It’s too early to tell how much support the College Athlete Right to Organize Act has in Congress at large. While the Democrats hold a majority in both chambers of Congress, there remain ways for Republicans to obstruct the passage of such a bill and it’s no foregone conclusion that all Democrats are on board yet.

To a certain degree, though, this bill has already accomplished something merely with its introduction. It has dispelled the myth that those who are advocating merely for limited NIL usage for athletes and no further changes to the system are on the athletes’ side in this fight. Those are not even half-measures. They are anti-labor and pro-exploitation.

As this legislation moves forward, constituents of every member of Congress will plainly see where their elected officials stand on matters of human dignity and the value of labor. To the same end, alumni of every college/university won’t be able to avoid the positions of the athletic directors/chancellors/coaches/presidents at their alma maters on the same subjects.

Even for fans and other people connected to these institutions, with this bill’s introduction, the time for compromise or silence is over. You’re either with campus athletic workers on these issues or you’re with those who have exploited them and plan to continue to do so to enrich themselves. Choose wisely.
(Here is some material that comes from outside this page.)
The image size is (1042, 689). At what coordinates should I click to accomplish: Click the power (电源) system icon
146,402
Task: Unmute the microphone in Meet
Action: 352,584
Derek Helling is a freelance journalist who splits his time between Chicago and Kansas City, Mo. He is a graduate of the University of Iowa, earning undergraduate degrees in Journalism and Sports Studies. The list of companies who have had the audacity to buy and make public his words include The Equalizer, FOX Sports, Legal Sports Report, and Ozy among a bunch of others he can’t remember because he’s almost 40. Recently, Helling is most proud of his contribution of a chapter on the NFL to Kendall-Hunt’s undergrad textbook Sport Finance: Where the Money Comes From, and Where the Money Goes and the fact he has somehow managed to keep a pair of Munchkin cats alive for five years. If you hate fun like he does, you can follow him on Twitter @dhellingsports.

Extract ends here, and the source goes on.